• What is expected
For the string "will", search the entries below and copy every line where it appears.

• Provided records
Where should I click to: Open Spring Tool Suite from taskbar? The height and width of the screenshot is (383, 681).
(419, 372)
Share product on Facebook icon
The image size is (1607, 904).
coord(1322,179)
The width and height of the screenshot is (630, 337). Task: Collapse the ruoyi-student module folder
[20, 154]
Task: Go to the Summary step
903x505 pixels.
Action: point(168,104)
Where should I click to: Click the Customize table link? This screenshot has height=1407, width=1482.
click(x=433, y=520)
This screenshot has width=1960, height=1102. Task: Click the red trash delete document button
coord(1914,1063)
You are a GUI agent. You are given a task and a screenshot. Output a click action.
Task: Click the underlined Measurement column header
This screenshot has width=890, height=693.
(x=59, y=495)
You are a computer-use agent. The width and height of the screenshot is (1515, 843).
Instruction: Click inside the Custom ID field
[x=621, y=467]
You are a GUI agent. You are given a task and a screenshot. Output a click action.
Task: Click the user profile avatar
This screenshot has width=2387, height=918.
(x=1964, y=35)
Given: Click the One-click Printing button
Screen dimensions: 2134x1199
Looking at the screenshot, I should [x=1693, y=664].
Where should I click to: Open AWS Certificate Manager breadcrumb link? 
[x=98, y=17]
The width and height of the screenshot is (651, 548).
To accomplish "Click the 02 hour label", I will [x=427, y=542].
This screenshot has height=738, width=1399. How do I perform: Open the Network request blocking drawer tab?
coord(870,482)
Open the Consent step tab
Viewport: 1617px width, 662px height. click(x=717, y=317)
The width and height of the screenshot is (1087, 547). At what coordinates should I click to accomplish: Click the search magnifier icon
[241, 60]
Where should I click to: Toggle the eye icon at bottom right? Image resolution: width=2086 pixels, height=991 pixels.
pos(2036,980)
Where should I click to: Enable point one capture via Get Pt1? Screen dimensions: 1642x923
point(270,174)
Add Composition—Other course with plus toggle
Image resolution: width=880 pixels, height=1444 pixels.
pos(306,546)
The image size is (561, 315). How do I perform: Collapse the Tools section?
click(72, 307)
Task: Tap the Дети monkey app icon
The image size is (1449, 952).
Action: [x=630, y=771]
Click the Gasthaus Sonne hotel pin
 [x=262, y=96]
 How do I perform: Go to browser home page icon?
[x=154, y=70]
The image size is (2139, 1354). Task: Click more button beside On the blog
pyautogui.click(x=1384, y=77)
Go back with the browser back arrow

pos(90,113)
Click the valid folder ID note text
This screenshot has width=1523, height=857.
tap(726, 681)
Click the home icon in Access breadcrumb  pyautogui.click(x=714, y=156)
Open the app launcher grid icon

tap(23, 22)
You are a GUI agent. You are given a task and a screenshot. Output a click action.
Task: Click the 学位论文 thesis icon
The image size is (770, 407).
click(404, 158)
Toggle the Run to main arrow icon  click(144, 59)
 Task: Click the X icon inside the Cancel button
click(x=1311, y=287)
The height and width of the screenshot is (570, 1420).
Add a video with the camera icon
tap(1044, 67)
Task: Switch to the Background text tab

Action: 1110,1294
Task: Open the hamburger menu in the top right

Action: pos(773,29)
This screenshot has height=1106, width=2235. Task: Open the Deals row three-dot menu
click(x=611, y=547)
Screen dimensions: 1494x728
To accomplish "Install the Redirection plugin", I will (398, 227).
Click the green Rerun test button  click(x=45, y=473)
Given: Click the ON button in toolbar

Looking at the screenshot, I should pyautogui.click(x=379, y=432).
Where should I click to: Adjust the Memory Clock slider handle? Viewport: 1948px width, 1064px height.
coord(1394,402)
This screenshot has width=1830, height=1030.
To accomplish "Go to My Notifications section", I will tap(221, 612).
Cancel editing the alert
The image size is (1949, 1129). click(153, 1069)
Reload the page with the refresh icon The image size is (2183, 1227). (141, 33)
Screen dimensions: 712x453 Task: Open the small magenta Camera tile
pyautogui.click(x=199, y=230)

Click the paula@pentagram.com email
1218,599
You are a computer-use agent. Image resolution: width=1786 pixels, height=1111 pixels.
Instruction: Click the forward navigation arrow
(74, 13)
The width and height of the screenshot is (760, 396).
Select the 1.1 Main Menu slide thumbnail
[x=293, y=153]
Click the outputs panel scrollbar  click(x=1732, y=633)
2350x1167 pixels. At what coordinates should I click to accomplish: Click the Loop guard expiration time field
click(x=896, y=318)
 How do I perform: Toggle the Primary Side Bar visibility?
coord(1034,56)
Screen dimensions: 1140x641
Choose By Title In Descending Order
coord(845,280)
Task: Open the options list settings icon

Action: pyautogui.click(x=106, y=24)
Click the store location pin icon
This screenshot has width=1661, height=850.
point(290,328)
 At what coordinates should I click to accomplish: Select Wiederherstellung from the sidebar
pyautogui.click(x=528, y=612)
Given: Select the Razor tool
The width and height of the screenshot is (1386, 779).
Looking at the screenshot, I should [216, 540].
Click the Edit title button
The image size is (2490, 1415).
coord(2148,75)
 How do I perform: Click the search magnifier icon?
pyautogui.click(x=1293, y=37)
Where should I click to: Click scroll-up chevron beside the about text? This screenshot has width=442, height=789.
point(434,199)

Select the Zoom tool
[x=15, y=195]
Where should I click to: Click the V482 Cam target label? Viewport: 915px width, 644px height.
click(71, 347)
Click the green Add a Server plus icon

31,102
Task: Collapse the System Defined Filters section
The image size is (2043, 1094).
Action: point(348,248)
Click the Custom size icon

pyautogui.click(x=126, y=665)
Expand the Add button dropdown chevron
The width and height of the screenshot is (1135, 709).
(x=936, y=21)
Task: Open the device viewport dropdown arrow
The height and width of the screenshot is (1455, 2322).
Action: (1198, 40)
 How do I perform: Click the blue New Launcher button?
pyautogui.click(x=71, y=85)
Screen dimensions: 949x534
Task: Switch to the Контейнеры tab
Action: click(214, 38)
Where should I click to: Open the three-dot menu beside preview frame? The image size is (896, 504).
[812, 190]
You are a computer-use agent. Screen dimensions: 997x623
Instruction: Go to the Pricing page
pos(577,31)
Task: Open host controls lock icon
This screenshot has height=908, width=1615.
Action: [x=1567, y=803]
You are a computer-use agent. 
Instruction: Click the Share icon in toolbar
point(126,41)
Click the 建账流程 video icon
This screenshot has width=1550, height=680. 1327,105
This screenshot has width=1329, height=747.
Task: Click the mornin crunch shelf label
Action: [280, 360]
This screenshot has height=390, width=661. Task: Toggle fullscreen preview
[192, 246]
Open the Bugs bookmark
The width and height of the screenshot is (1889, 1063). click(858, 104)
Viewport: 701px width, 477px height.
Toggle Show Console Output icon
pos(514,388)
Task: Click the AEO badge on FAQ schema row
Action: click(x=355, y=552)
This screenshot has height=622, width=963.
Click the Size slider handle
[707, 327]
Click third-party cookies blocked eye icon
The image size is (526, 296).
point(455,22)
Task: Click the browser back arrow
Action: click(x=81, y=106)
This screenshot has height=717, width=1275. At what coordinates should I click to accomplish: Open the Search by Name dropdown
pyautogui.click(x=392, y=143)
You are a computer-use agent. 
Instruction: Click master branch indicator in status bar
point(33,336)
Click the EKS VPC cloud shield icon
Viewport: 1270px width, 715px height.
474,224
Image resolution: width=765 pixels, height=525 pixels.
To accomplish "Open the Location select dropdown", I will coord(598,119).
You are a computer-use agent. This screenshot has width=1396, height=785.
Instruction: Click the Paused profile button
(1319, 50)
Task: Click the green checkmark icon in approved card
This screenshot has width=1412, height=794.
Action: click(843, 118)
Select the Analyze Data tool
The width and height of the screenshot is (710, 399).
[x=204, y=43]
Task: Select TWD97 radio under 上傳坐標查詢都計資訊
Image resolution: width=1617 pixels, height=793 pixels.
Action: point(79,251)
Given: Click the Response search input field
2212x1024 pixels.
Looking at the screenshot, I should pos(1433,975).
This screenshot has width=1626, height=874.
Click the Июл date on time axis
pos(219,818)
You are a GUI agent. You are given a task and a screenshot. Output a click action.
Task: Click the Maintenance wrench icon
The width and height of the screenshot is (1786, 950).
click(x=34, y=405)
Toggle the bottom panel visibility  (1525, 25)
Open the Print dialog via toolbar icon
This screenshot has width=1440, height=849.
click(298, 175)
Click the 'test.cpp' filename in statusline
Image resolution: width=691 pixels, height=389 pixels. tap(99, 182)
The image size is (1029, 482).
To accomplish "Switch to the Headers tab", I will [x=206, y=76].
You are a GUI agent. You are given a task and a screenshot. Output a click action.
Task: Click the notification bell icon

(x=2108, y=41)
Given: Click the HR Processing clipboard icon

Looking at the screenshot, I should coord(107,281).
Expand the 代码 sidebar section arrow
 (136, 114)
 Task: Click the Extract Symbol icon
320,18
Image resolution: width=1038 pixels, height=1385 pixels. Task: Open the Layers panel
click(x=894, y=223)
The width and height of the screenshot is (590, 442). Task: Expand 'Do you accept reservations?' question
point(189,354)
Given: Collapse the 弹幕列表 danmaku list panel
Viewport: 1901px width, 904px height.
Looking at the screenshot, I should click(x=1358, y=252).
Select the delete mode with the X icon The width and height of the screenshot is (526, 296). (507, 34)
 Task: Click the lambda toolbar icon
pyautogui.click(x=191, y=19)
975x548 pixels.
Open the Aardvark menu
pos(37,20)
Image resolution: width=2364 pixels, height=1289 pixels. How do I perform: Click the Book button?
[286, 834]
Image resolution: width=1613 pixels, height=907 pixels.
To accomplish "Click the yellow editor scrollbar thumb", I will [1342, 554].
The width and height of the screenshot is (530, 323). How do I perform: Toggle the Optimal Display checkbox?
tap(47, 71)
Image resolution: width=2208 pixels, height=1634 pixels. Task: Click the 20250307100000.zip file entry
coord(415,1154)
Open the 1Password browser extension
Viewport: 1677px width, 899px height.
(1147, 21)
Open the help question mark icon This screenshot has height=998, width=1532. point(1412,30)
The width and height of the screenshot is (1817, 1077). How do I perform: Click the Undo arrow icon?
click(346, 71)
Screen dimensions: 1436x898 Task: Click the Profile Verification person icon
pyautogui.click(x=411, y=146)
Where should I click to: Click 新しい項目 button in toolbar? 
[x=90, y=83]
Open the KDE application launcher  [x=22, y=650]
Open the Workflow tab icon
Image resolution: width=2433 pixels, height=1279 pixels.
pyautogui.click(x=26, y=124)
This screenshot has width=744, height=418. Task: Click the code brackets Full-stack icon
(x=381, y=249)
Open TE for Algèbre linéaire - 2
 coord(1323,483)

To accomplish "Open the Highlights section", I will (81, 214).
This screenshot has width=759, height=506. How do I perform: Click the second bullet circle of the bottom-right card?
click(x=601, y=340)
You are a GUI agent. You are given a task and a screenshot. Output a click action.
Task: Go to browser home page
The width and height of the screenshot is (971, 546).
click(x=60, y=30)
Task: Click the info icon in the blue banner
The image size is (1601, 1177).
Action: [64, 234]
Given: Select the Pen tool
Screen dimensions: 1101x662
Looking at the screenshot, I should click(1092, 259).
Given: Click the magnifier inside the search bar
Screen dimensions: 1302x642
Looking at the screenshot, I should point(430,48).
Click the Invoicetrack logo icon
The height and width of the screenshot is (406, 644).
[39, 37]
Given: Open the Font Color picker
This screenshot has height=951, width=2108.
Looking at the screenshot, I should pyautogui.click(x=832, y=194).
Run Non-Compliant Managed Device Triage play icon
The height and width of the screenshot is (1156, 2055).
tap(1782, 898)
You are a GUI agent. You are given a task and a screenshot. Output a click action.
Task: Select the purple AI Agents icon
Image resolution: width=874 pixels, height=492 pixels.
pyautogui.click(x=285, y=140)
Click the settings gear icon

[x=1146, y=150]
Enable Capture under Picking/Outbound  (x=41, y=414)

• Task answer
To accomplish "Click the 02 hour label", I will [x=427, y=542].
To accomplish "Install the Redirection plugin", I will (398, 227).
To accomplish "Go to My Notifications section", I will tap(221, 612).
To accomplish "Open the Location select dropdown", I will coord(598,119).
To accomplish "Switch to the Headers tab", I will [x=206, y=76].
To accomplish "Click the yellow editor scrollbar thumb", I will [1342, 554].
To accomplish "Open the Highlights section", I will (81, 214).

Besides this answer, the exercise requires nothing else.